COMMENTARY

Are Antipsychotics Overprescribed?

Larry Culpepper, MD, MPH; Nassir Ghaemi, MD, MPH

Disclosures

February 18, 2011

In This Article

Editor's note: Antipsychotics are now the top-selling class of medications in the United States, with prescription sales of $14.6 billion in 2009.[1] Many clinicians worry these agents are being overprescribed and used inappropriately. Medscape recently hosted an email discussion between Dr. Nassir Ghaemi, a psychiatrist, and Dr. Larry Culpepper, a primary care physician with expertise in psychiatry, exploring the question of whether antipsychotics are being used appropriately by prescribing clinicians.

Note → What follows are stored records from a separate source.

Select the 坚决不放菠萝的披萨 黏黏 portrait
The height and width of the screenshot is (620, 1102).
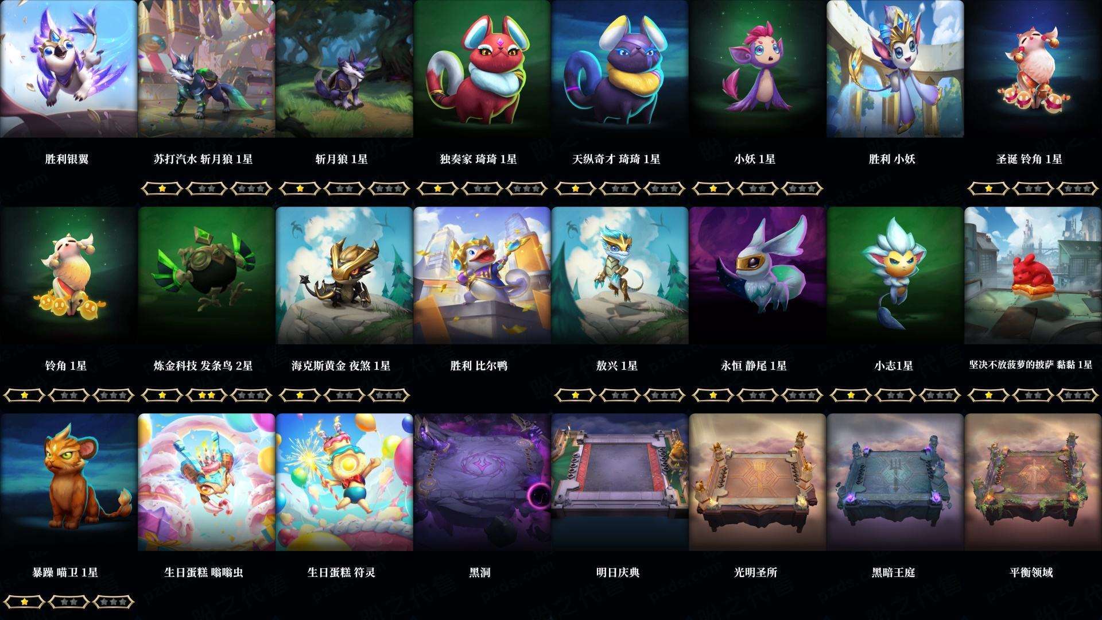click(x=1033, y=276)
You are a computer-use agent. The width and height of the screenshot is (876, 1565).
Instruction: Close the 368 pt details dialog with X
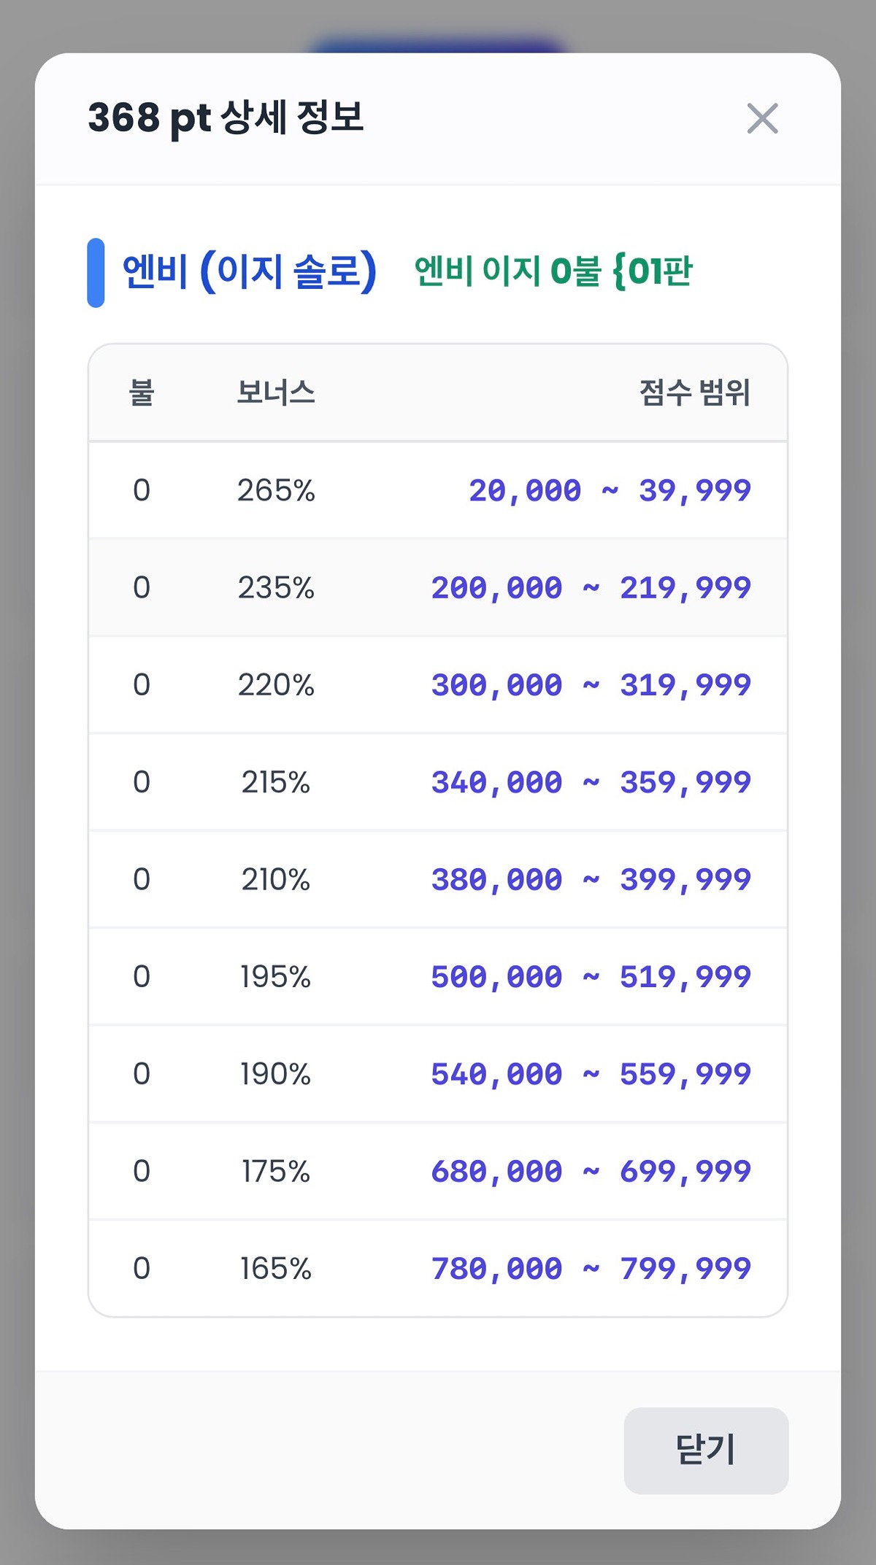click(x=762, y=118)
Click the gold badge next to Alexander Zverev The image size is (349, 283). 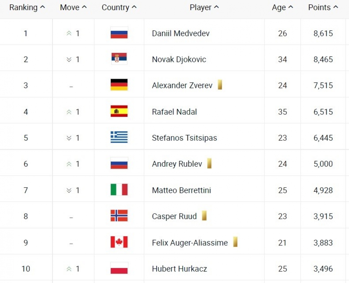[x=220, y=85]
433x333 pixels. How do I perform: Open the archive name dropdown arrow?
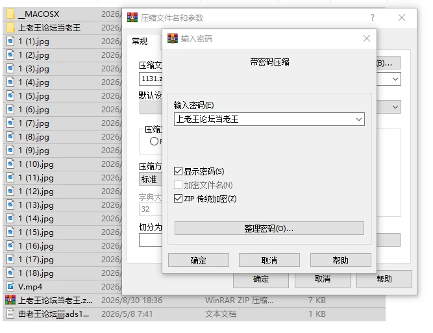pos(395,79)
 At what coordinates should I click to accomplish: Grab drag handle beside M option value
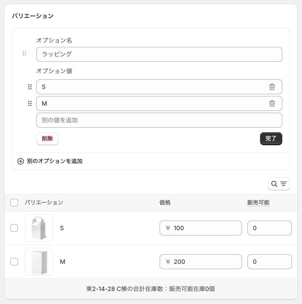30,103
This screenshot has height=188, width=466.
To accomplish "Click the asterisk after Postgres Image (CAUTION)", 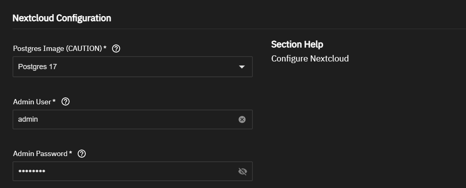I will [x=105, y=49].
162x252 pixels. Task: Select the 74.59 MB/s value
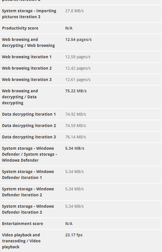pyautogui.click(x=75, y=126)
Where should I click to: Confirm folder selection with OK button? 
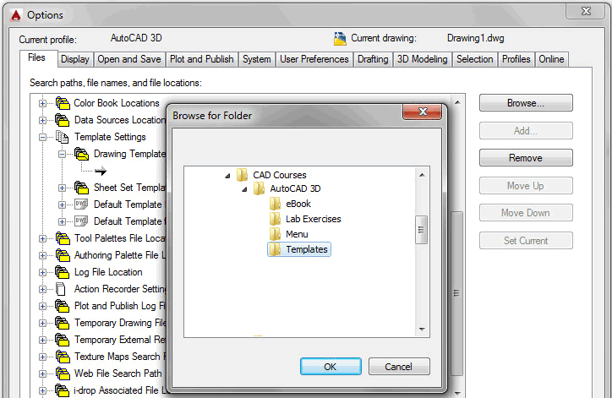point(331,367)
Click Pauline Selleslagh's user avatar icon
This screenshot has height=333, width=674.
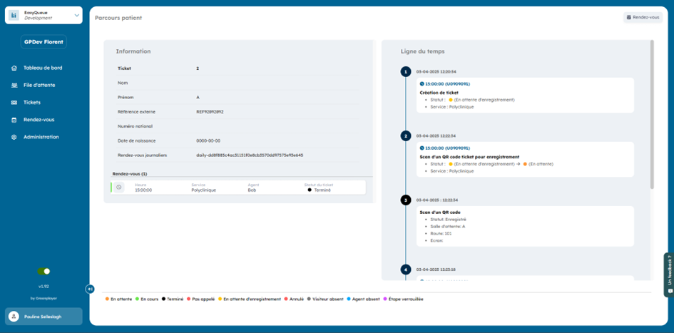(14, 317)
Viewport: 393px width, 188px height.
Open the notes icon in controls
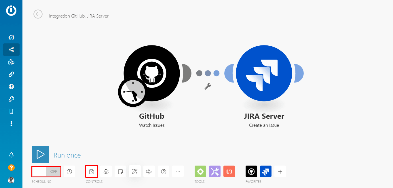120,172

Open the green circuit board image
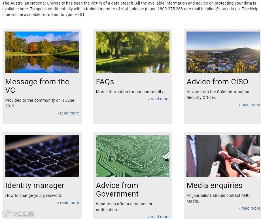tap(133, 156)
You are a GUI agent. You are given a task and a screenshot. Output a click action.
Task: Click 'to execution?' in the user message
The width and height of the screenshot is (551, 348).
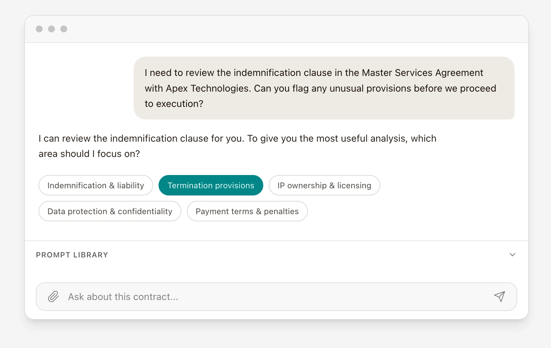pos(174,104)
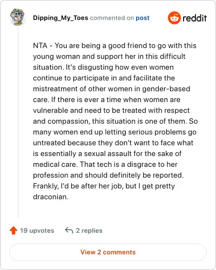Click the Dipping_My_Toes user avatar
Viewport: 216px width, 270px height.
[17, 17]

Are Antipsychotics Overprescribed? Introduction

Nassir Ghaemi, MD, MPH: I think antipsychotics are overprescribed. Let's first think about the most legitimate uses, and then we can identify how and why they're overprescribed. These agents are most legitimately used, obviously, for schizophrenia in both the short term and long term.[2] They are also legitimately used in the short term (meaning a few months) for acute mania.[3] That's about it, in my view.

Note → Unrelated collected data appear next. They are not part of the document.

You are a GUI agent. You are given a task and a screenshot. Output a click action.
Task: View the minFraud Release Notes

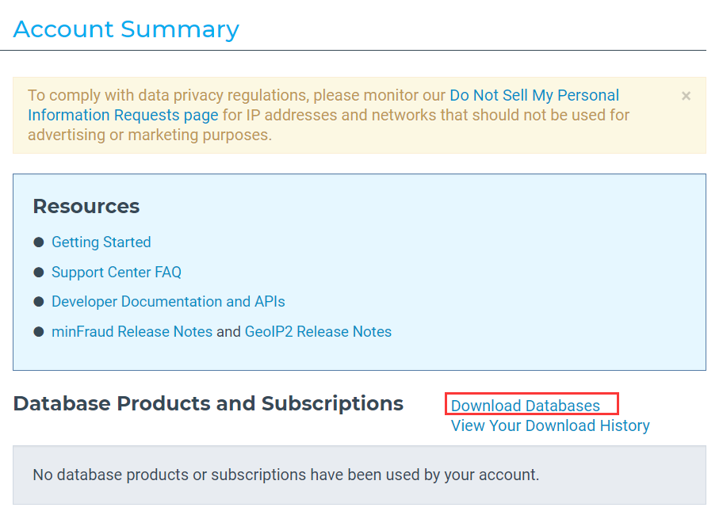(132, 332)
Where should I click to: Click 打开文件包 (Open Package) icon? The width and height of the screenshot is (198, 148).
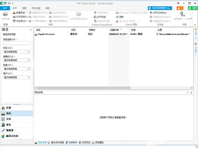click(x=151, y=13)
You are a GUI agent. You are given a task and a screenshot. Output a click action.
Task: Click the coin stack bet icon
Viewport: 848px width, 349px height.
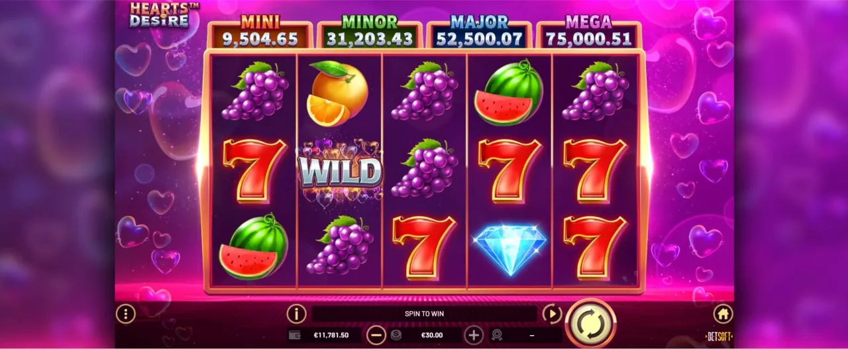[x=396, y=336]
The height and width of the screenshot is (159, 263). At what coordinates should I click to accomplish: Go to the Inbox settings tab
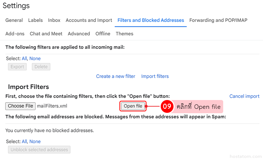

Now, some antipsychotics are US Food and Drug Administration (FDA) indicated for maintenance treatment of bipolar disorder. But for various scientific reasons, I believe the studies on which these approvals are based are deeply flawed.[4,5] So despite the president's stamp of approval, I don't think we can give a scientific stamp of approval. I think [antipsychotics] are scientifically proven for only a few months of mania, and then they should be stopped in general, both due to lack of proven efficacy (despite what the FDA says) and for safety concerns associated with some of the drugs.[4,5]

Antipsychotics are also used for bipolar depression, and some have FDA indications for the condition. Here too I am skeptical about the related studies. But even if accepted, the evidence only supports short-term use (8 weeks), not long-term use for prevention; hardly any data exist with any antipsychotics by themselves in the prevention of bipolar depression, and what little data does exist are subject to many scientific problems.[4,5]

Then there is so-called major depressive disorder, or plain old depression. Certain antipsychotics have an FDA indication here, but again only for short-term use. Hence, short-term use might be justifiable, but scientifically long-term use is not.[6]

Are Anxiety and Sleep to Blame?

Now let's look at anxiety and sleep: these are major sources of overuse. [Antipsychotics] may have some symptomatic benefit [in these conditions]; they can be sedating and some, like quetiapine, which is a many-fold more potent antihistaminic than diphenhydramine, have anxiolytic effects. But then again, so does diphenhydramine, without risk of [cardiovascular disease].[7]

These scenarios are where antipsychotics are most overused among general practitioners. The long-term treatment of bipolar disorder is where they are most overused by psychiatrists. In the former case, an unthinking reliance on symptom-oriented treatment is a major factor in overuse (as opposed to a disease-oriented approach, as advocated in the Hippocratic tradition). In the latter, I believe spinning of the science, along with misinterpretations of FDA labeling, leads to overuse.

Of these causes, I believe the most important is the non-Hippocratic symptom-oriented approach to medical practice, which has bedeviled our professions for 2 millennia. This is the long twilight struggle we need to keep waging, I believe: to teach our colleagues and our patients that if every symptom is met with a drug, we do more harm than good, and that the best doctor is he who recognizes diseases and knows how to treat them, and he who recognizes symptoms that are not based in disease and knows how to avoid treating them.